• [Provided text]:
Falcons Season Hopes

27/05/06

'04 NFC Final Falcon Coaches' Return To Glory?

When the Falcons assembled for a mini-camp two years ago, it was against a backdrop of uncertainty. Michael Vick had been injured. The prior season unraveled. The owner got angry. The coach got fired.



Then Rich McKay and Jim Mora turned a mess into a team that reached the NFC title game, and suddenly everybody had the answers.



When they assemble for a mini-camp this weekend in Flowery Branch, the Falcons again will report against a backdrop of uncertainty. Raise expectations in year one, only to decompose in year two — that’s what happens.



When there is little track record for success, nobody gets the benefit of the doubt. Just the doubt.



Are the right players being picked? Are the right players being coached the wrong way? Greg Knapp — was he actually recommended by Steve Young? Whose bright idea was Ed Donatell, anyway? And shouldn’t Arthur Blank be more worried about fixing one franchise (Falcons) than putting his stamp on another (Braves)?



One good season fades. One bad season leaves an odor. Welcome to the third mini-camp.



Keith Brooking has been a Falcon for eight seasons. (I’m assuming that will be taken into consideration in the afterlife.) He says what he is suppose to say — that what other people think doesn’t matter. But he admits what other people think also isn’t a secret.



“Some people come up to me, and I know they’re pulling for us, but they’ll say, ‘We’ve got to have a better year. We’re gonna do it this year, aren’t we?’” the linebacker said Wednesday. “There’s a little doubt in their comments, as opposed to last year after going to the NFC championship game and being one game from the Super Bowl. It’s a totally different vibe.”



One good year. One bad year. Arthur Blank didn’t provide generations of Blanks with financial security by going .500.



Year three will break the tie, clarify analysis and possibly determine futures. Did we say, welcome to the third mini-camp?



When he was with Tampa Bay, Rich McKay was known more for his organizational skills than he was for choosing players. It’s why he and personnel chief Tim Ruskell made such a strong pairing. But after one year in Atlanta, Ruskell went to Seattle as general manager — and the Seahawks went to the Super Bowl.

• [Supplied entries]:
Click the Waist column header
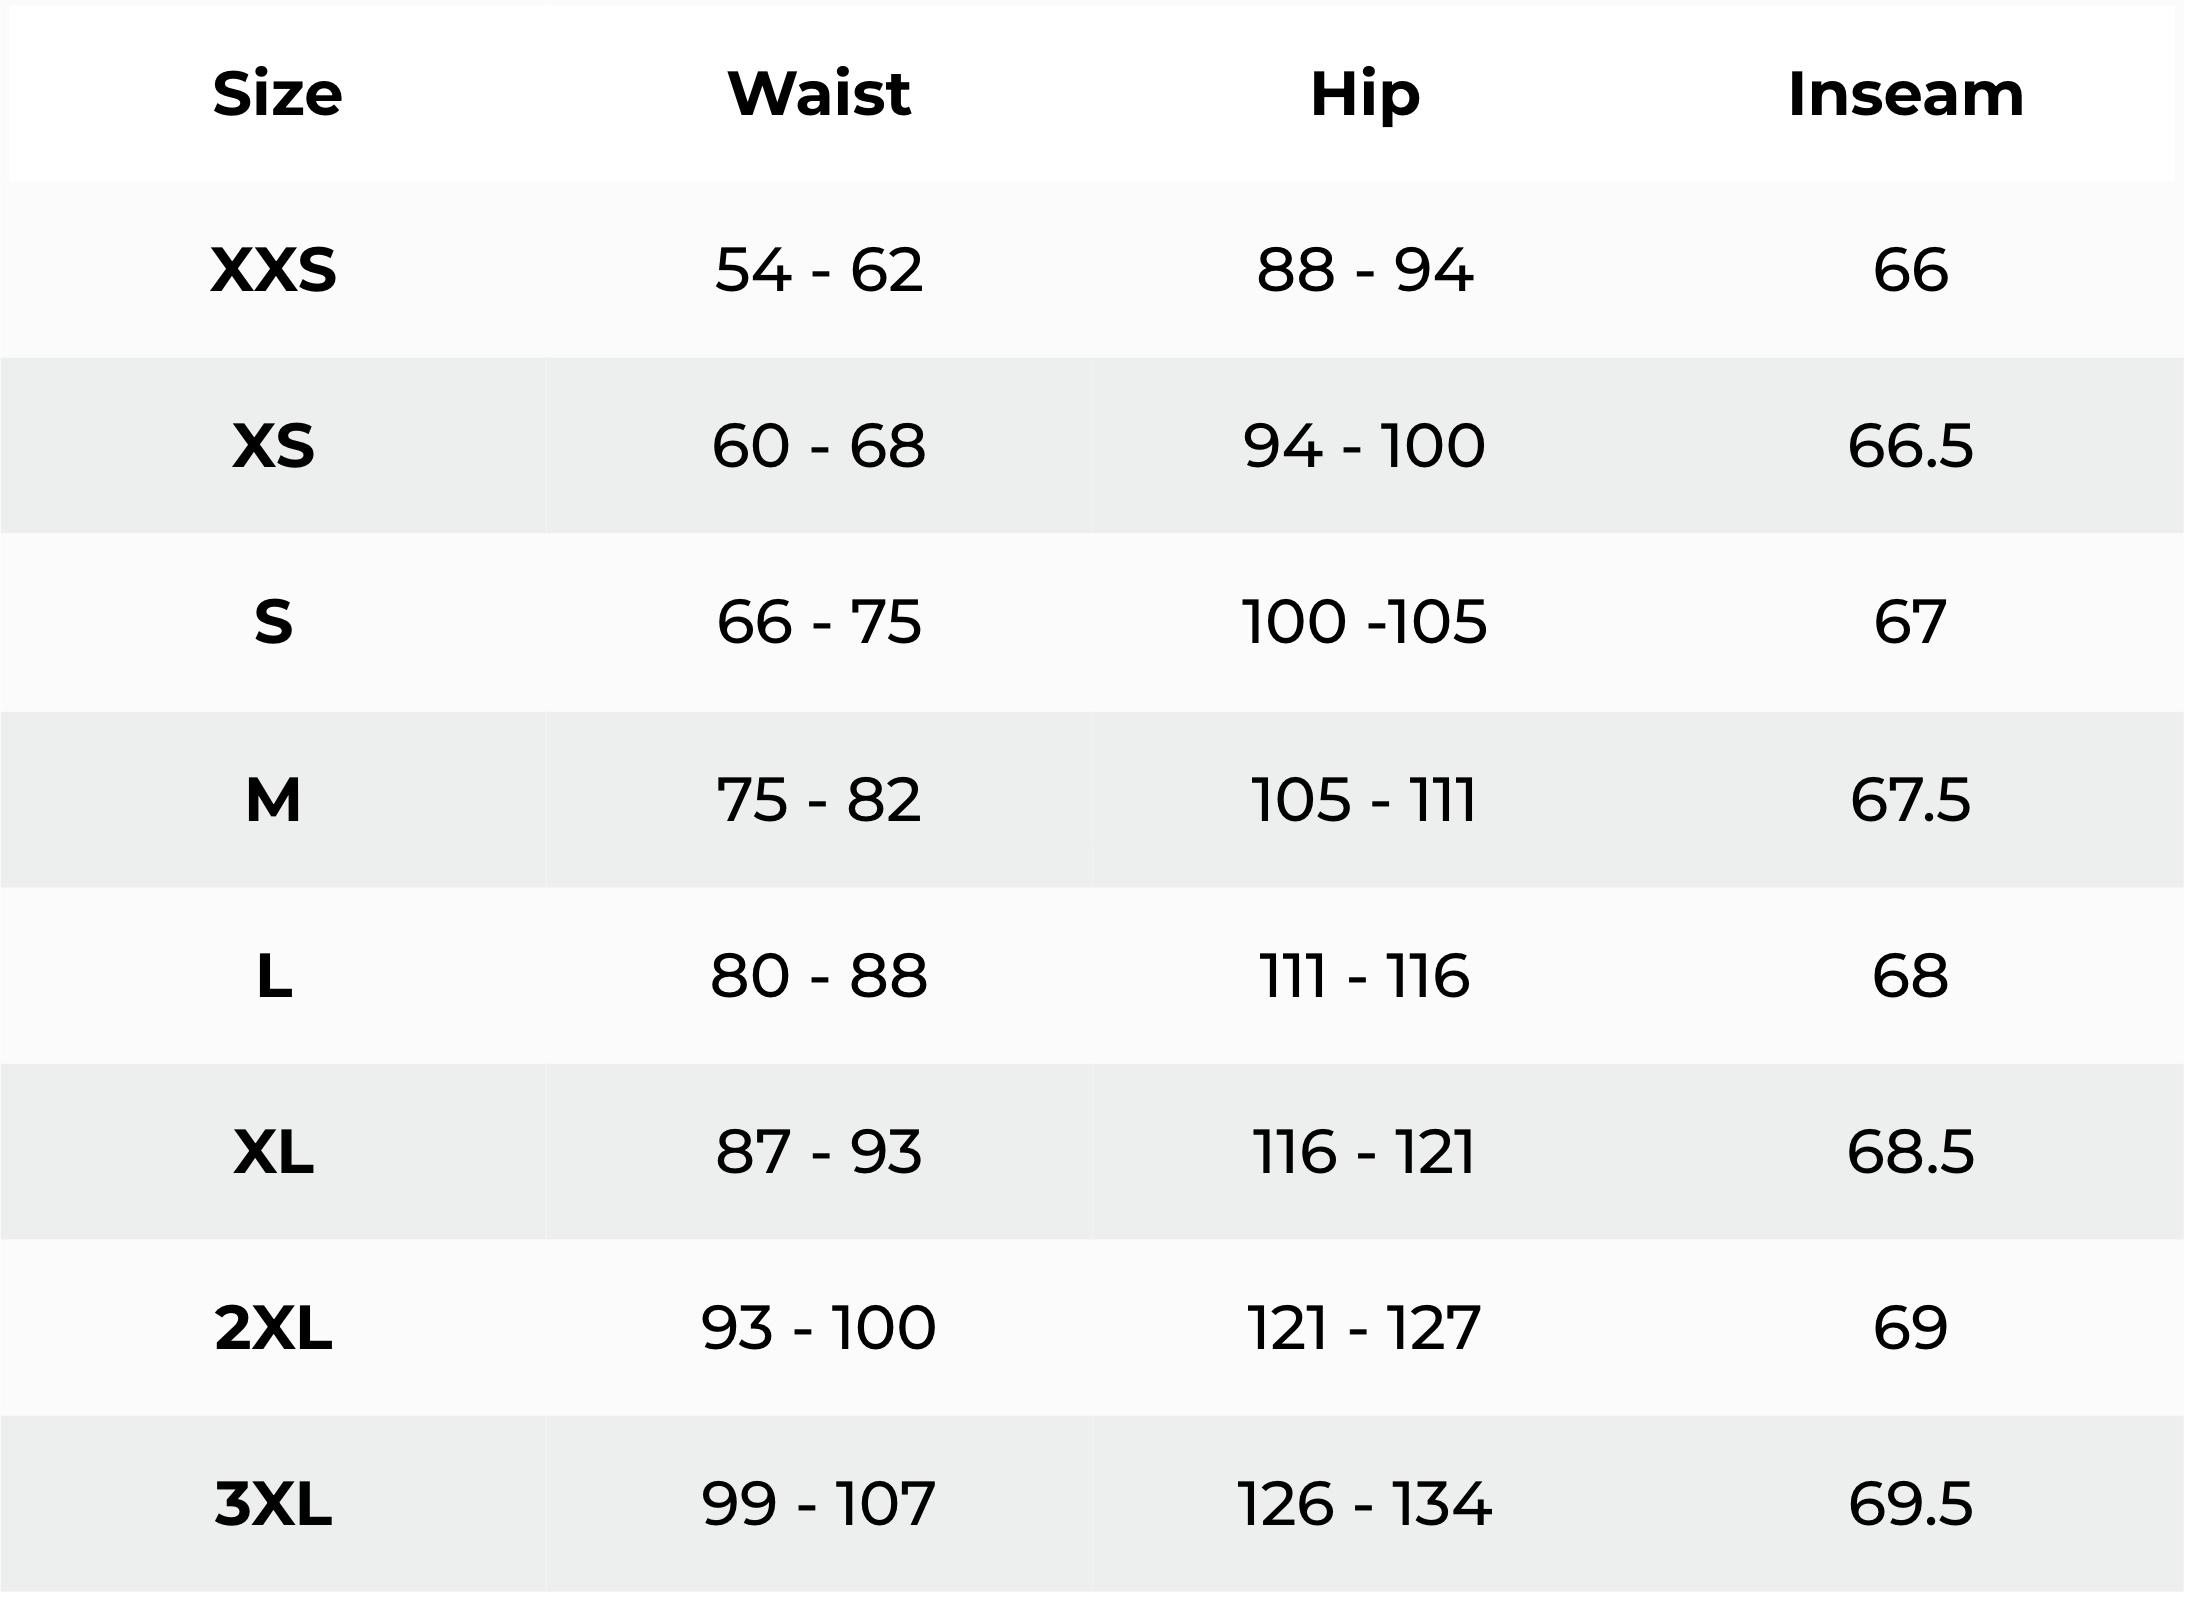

==

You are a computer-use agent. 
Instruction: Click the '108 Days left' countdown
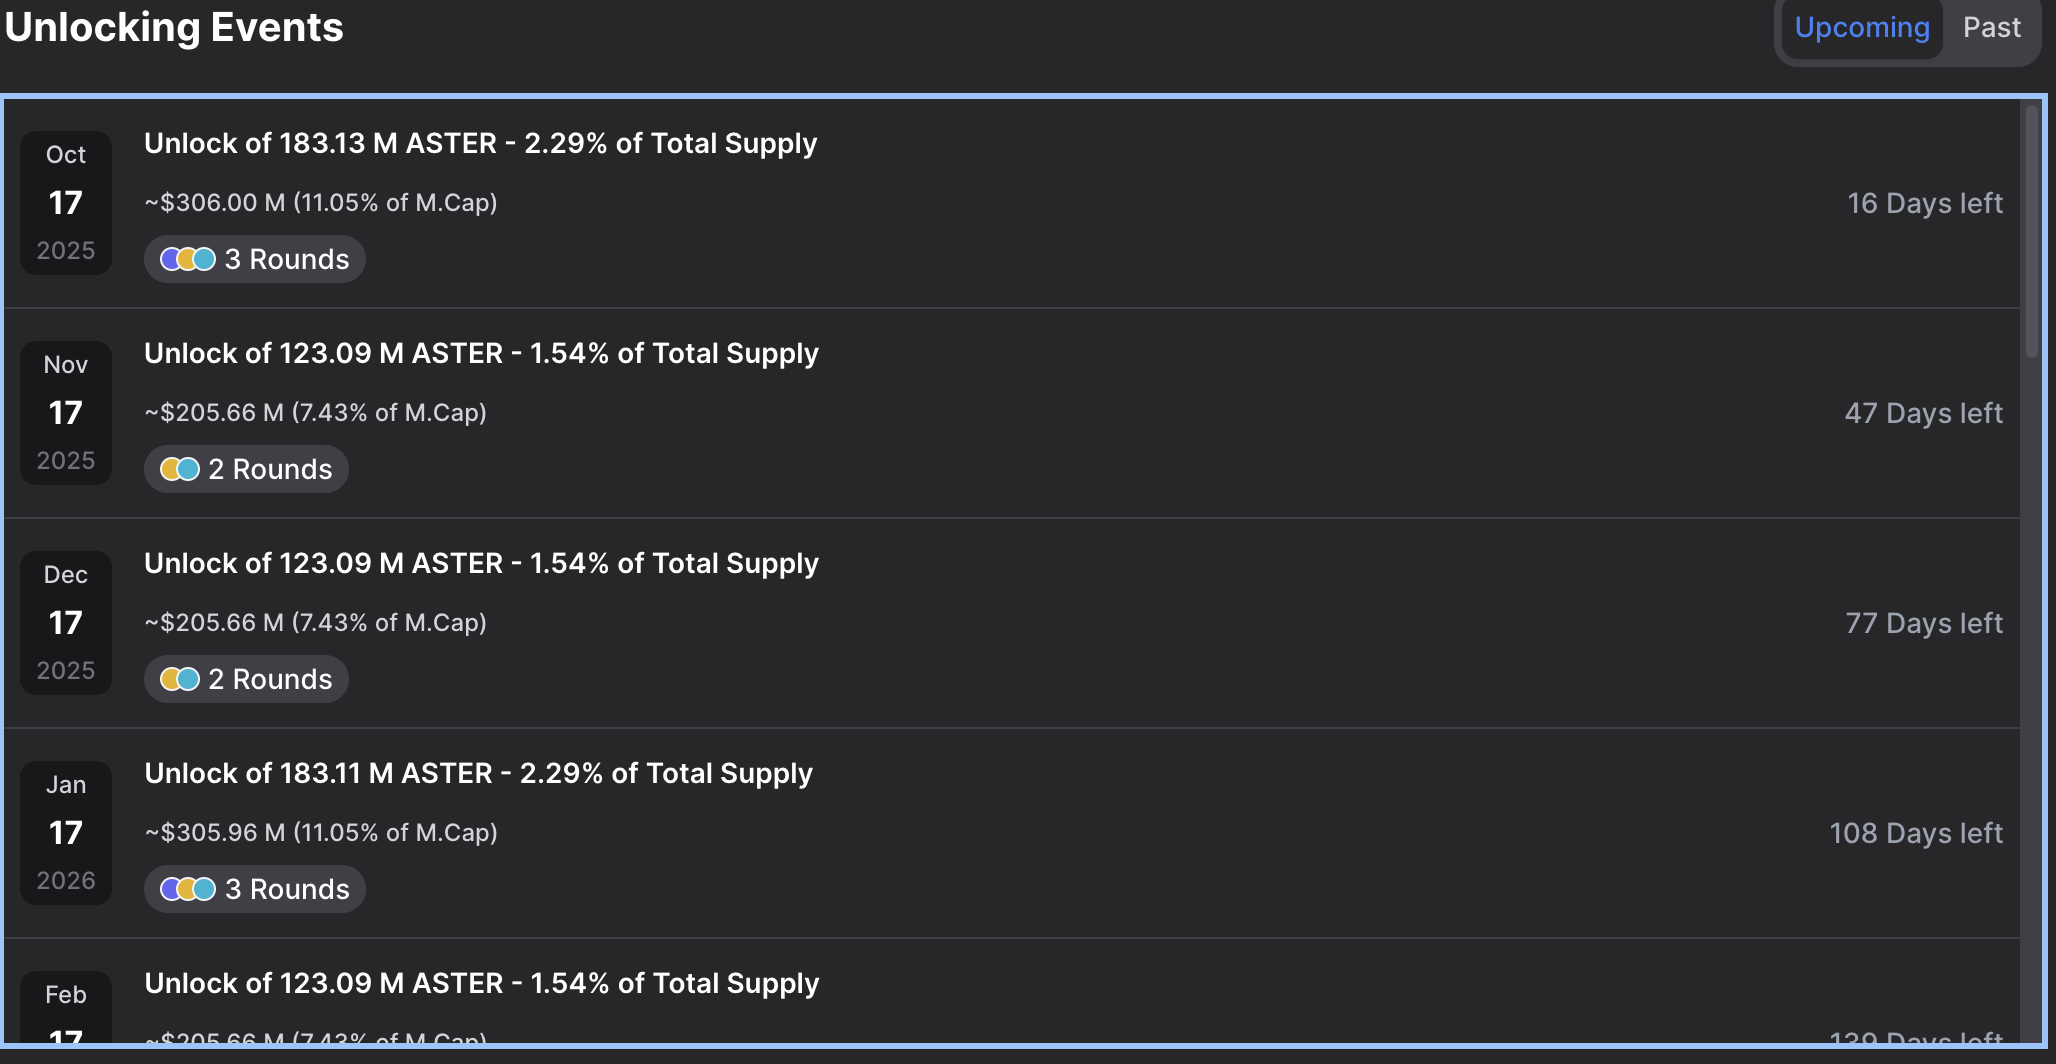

==

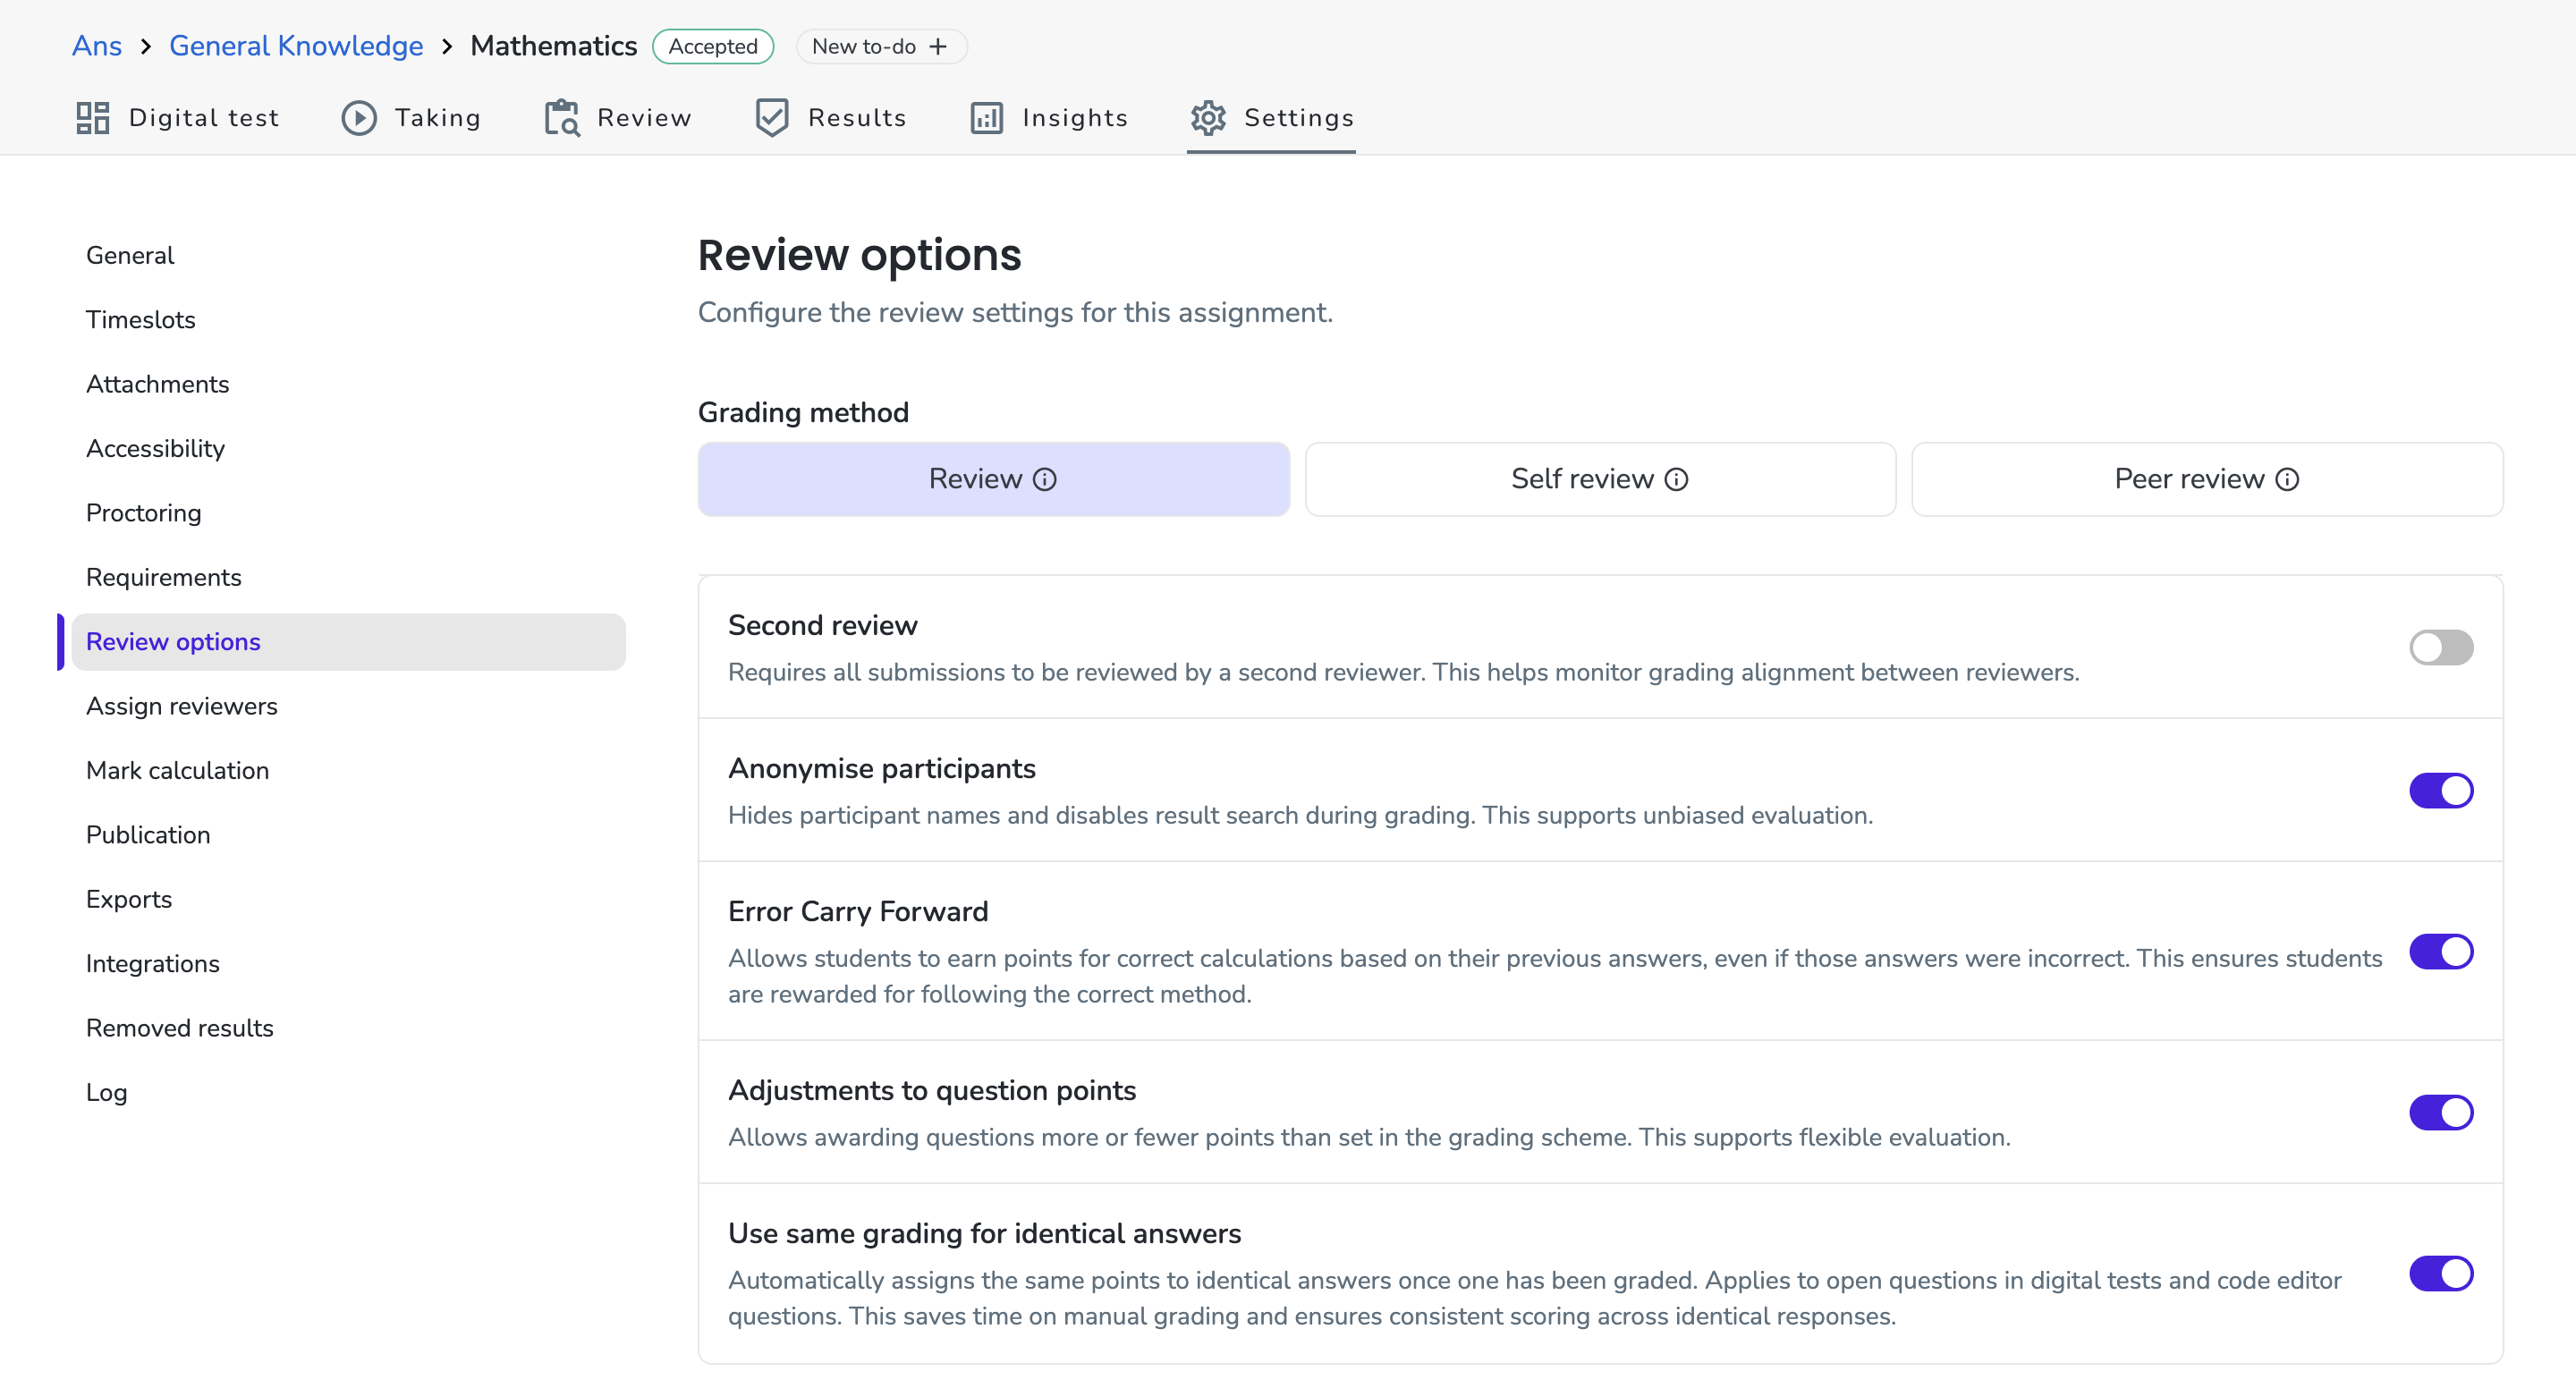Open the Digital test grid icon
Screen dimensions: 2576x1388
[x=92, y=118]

• [Goal]: Extend the column on the Falcons' uncertain outlook before their third mini-camp, beginning right after its last sentence about Ruskell going to Seattle.

• [Answer for this exercise]:
McKay has worked hard this off-season to fix the Falcons’ defense. He traded for end John Abraham, signed safety Lawyer Milloy and drafted cornerback Jimmy Williams. But little has been done to help an offensive line that got Michael Vick buried last season. Not to suggest that defensive improvement wasn’t needed — but where does protecting the franchise’s most important player rank?



Mora could be one of the bright young coaches in the game. Or he could be a one-year wonder. Blank recently gave him a “contract extension,” but logic dictates that was more for appearances than supreme confidence. In reality, all Blank did was guarantee two option years on Mora’s deal. That’s comforting when it comes to mortgage payments, but Mora also knows he can’t miss the playoffs two straight seasons.



In year one, Mora provided the fire the team needed. It was apparent in that first day of mini-camp. In year two, the problem wasn’t fire. It was backdraft. Neither Mora nor the team, whose youth was magnified by injuries, handled adversity well. This mini-camp will set the tone for training camp, which will set the tone for the season, which will define Mora’s growth as a head coach.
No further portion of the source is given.